The listing below is to be reproduced in full, character for character.

________________

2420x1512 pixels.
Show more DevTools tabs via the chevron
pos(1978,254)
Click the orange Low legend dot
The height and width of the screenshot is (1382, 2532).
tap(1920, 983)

________________

**Your solution:**
2420x1512 pixels.
Show more DevTools tabs via the chevron
pos(1978,254)
Click the orange Low legend dot
The height and width of the screenshot is (1382, 2532).
tap(1920, 983)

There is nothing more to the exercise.